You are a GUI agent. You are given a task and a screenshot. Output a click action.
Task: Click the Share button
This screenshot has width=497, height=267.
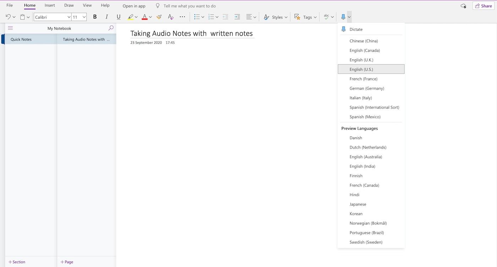point(483,6)
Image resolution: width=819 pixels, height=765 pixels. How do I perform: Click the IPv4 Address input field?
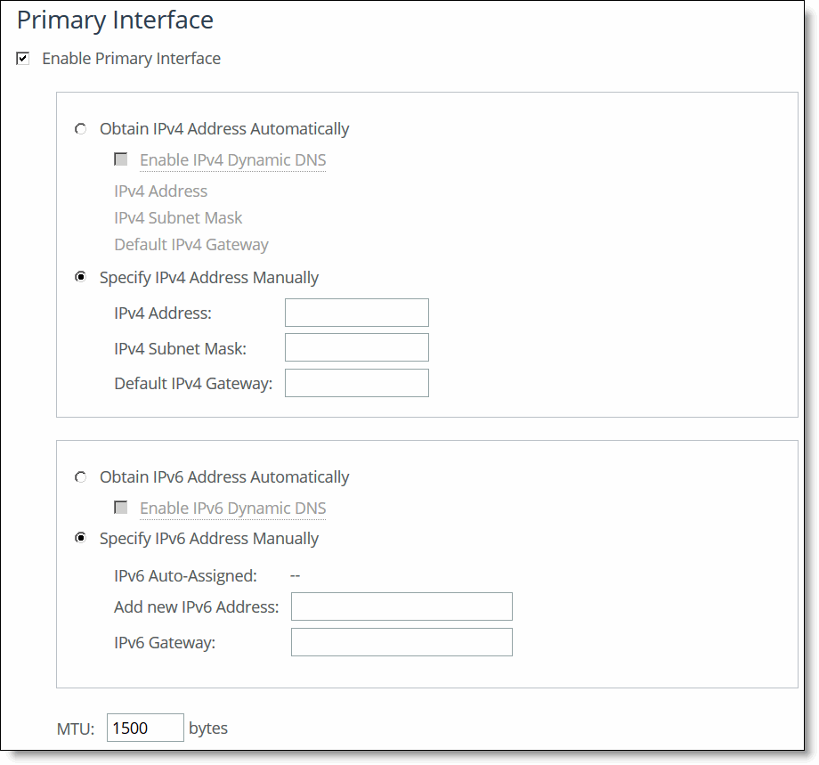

Problem statement
Output the text lines of the listing above as a JSON list of strings, one string per line, skipping blank lines and leaving out the pictures.

Written response
[
  "You are a GUI agent. You are given a task and a screenshot. Output a click action.",
  "Task: Click the Share button",
  "This screenshot has width=497, height=267.",
  "point(483,6)",
  "Image resolution: width=819 pixels, height=765 pixels. How do I perform: Click the IPv4 Address input field?"
]